Ultimately, however, it was her desire to protect her family, specifically her children, that prompted her to stand up to Hefner. “I saw him indoctrinating my daughter,” she said.
“He never touched her, or he would have killed him. But it was the same thing [that had happened to me]: when she entered a room, he highlighted her and made her feel special.” And I said, 'You can't have it, don't touch it',” Sondra said
Many of the women who told their stories in Playboy Secrets, however, had no one to intervene; all they had were dreams of getting Hefner's attention and making a name for themselves on the pages of Playboy.
This was the case with Susie Krabacher, whose alleged violation took place when she visited Hefner's room to advocate being named Playmate of the Year. A survivor of a child rape at the hands of her grandfather, Krabacher finally felt “safe” with an older man when she met Hefner. “I trusted him a lot,” she said. “It really made me feel like he cared about me as a family member.”
This kind of calculated bond can be a common form of grooming, explained Dr. Kate Balestrieri, sex and trauma therapist on the show: “Predators don't come with a bulletin board that says, 'This is how I'm going to hurt you. ' They do everything they can to convince you that you are safe and that there is a special bond.”

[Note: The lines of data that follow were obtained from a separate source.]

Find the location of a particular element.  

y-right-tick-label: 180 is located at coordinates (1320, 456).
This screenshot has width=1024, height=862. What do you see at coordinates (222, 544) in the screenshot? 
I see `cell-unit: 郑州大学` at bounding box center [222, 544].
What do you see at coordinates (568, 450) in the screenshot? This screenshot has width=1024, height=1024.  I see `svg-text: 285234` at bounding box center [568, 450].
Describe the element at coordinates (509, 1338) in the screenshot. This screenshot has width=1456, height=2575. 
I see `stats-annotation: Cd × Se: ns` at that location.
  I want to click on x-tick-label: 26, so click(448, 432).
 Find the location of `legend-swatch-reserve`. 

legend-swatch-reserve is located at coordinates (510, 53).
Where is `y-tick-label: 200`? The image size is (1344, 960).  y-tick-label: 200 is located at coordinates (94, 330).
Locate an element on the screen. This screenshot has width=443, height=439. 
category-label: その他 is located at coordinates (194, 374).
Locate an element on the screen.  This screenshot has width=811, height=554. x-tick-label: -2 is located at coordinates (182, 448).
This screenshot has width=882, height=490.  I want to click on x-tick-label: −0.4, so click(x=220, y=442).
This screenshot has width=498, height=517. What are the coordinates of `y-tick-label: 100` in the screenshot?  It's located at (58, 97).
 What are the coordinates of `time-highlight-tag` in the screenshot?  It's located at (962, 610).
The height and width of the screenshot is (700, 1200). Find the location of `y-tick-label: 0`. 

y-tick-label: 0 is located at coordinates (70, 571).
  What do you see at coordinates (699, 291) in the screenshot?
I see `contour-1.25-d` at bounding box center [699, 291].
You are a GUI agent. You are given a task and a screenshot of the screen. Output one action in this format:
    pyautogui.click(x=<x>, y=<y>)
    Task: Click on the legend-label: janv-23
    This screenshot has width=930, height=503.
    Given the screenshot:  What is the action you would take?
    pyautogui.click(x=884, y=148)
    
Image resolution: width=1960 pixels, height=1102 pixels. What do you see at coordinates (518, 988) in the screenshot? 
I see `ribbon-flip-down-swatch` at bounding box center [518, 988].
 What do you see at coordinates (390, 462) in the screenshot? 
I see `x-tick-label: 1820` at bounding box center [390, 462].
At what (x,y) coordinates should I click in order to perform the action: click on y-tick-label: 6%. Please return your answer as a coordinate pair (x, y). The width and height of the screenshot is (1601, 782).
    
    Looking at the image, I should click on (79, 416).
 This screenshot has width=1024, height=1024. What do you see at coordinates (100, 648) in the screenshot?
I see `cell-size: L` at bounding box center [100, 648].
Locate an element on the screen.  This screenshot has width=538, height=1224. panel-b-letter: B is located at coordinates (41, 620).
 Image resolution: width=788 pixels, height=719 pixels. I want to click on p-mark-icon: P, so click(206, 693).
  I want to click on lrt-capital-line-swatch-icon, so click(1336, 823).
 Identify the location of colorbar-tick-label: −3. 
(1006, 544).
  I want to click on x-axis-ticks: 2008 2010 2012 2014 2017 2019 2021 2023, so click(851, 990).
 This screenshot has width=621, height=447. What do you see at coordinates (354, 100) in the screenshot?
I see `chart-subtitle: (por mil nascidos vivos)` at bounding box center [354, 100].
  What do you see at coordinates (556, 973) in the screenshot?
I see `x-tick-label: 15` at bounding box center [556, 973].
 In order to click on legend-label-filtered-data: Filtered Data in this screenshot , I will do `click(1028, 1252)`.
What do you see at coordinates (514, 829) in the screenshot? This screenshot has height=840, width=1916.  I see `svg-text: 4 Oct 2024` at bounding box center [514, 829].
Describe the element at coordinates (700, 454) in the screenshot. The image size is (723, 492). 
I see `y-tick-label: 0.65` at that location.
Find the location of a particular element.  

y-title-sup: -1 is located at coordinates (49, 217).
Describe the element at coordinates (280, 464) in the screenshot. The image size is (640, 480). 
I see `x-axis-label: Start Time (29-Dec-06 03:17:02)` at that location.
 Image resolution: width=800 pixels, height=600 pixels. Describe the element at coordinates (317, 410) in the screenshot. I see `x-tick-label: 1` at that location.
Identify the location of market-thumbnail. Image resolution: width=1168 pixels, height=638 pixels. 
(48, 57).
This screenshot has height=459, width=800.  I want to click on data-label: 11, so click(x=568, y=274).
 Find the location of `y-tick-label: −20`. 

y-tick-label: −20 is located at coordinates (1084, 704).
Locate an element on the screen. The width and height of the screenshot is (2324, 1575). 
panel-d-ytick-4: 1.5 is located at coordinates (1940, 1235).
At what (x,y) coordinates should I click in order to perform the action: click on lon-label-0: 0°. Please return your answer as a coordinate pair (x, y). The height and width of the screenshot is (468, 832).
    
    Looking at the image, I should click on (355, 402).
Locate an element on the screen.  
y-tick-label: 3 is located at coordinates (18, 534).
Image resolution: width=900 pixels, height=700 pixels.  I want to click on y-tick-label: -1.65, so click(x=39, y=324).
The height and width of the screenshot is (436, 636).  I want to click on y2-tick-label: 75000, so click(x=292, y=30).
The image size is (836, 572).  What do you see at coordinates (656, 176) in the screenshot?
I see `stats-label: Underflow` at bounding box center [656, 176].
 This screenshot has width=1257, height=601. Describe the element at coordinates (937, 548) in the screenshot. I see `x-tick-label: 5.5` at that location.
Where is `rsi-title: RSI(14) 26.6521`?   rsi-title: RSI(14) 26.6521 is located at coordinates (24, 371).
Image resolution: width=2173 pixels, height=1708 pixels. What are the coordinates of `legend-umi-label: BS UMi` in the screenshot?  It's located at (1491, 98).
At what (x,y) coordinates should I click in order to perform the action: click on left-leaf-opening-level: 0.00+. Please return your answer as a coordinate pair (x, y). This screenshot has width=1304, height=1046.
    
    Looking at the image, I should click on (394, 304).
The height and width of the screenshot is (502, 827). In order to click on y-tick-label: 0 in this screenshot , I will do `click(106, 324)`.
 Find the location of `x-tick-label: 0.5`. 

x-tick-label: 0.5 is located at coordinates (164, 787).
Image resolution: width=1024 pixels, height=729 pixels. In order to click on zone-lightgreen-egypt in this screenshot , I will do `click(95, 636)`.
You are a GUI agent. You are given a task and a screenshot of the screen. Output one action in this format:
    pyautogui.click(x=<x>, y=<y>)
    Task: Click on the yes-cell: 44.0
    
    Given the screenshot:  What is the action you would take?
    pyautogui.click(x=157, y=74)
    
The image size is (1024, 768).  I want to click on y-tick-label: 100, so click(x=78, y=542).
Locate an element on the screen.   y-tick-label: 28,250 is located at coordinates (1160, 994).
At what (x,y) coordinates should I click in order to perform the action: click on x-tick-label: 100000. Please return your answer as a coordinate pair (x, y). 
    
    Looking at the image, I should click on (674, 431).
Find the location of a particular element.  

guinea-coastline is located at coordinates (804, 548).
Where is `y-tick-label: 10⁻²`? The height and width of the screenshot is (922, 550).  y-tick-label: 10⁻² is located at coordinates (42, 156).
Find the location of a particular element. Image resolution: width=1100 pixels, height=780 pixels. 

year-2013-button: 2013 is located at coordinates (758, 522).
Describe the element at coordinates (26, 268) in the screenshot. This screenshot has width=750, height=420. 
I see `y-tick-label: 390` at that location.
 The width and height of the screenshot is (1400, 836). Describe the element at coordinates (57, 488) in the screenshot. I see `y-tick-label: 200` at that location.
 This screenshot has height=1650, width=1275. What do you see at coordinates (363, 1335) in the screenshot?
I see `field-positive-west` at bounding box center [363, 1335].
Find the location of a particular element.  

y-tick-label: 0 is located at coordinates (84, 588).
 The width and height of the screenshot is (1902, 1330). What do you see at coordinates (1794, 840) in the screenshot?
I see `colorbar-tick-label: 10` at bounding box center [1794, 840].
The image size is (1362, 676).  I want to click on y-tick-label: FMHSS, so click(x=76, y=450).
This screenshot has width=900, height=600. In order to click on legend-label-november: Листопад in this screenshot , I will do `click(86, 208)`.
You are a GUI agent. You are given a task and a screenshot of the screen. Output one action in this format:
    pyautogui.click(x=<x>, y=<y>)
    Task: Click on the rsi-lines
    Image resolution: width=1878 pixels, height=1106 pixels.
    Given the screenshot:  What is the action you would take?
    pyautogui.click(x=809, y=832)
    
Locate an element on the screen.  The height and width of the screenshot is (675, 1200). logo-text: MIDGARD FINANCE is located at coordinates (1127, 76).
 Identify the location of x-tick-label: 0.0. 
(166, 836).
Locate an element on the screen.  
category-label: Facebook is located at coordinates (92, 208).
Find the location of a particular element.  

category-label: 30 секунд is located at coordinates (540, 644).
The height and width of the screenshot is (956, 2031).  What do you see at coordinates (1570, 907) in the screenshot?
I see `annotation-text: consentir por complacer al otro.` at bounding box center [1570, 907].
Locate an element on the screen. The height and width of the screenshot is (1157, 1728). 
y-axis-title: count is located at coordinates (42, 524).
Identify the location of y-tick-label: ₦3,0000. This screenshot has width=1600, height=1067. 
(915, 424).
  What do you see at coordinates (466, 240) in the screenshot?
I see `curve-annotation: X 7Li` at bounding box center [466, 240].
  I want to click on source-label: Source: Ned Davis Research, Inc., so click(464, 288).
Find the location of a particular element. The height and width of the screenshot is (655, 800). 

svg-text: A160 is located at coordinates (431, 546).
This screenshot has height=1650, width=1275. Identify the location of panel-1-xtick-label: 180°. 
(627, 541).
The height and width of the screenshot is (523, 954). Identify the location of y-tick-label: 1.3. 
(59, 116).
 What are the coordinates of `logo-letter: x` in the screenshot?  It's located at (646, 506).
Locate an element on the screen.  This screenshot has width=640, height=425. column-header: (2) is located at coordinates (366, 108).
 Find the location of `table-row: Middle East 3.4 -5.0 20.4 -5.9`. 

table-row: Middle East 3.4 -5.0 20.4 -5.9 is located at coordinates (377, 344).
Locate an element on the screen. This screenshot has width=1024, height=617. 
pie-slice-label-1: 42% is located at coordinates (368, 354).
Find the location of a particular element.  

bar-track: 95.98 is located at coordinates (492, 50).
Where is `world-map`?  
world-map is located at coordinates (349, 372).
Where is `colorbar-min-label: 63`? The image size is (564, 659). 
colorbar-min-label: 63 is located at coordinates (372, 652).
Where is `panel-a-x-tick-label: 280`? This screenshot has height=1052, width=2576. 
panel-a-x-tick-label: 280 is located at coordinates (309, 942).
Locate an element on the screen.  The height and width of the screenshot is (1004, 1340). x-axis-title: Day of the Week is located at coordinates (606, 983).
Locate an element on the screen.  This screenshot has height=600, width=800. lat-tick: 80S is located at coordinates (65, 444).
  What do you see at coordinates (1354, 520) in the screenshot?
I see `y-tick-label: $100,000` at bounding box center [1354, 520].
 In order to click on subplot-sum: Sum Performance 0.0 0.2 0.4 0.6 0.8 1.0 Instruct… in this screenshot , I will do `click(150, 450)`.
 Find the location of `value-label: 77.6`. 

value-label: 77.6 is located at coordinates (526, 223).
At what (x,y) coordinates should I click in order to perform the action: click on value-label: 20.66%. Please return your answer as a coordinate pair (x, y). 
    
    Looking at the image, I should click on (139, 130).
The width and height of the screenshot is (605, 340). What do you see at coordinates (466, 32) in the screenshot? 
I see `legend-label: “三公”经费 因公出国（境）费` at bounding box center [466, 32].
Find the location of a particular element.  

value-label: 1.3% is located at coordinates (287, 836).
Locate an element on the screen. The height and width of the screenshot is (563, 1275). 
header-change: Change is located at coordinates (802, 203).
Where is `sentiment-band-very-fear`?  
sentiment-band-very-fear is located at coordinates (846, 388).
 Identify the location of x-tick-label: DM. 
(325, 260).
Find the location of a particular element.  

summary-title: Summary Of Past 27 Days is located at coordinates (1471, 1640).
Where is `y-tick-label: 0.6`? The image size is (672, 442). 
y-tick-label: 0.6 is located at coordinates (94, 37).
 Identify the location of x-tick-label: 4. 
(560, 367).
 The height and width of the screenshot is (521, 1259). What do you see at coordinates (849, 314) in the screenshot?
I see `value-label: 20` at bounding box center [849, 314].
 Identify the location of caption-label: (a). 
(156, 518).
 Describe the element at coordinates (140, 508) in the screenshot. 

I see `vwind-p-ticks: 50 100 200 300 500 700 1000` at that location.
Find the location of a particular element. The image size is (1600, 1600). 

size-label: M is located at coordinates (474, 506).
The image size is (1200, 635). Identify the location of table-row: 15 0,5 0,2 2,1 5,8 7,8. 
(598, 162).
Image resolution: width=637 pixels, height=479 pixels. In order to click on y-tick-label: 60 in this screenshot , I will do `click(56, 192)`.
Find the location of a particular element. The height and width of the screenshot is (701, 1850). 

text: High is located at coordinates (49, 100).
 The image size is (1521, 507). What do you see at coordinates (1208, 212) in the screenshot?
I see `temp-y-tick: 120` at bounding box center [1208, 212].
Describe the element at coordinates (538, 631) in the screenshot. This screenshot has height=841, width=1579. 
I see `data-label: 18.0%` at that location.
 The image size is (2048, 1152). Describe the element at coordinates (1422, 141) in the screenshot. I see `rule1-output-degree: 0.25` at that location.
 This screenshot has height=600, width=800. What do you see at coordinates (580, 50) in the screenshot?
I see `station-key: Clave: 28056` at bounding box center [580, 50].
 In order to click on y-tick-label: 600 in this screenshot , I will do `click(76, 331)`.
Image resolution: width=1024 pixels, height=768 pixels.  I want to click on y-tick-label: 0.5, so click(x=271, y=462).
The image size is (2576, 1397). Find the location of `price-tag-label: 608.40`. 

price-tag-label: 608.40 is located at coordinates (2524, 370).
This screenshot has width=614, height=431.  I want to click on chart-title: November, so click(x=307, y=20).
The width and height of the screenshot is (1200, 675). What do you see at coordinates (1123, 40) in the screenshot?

And as the docuseries repeatedly tried to illustrate, Hefner used women's vulnerability, confidence and aspirations against him. “A lot of girls have ambitions, men have ambitions,” said Theodore. “He didn't give him the right to do what he did.”
Krabacher acknowledged that Hefner's group of accusers is still small: “Right now, only a few of us are talking openly about really shameful things.”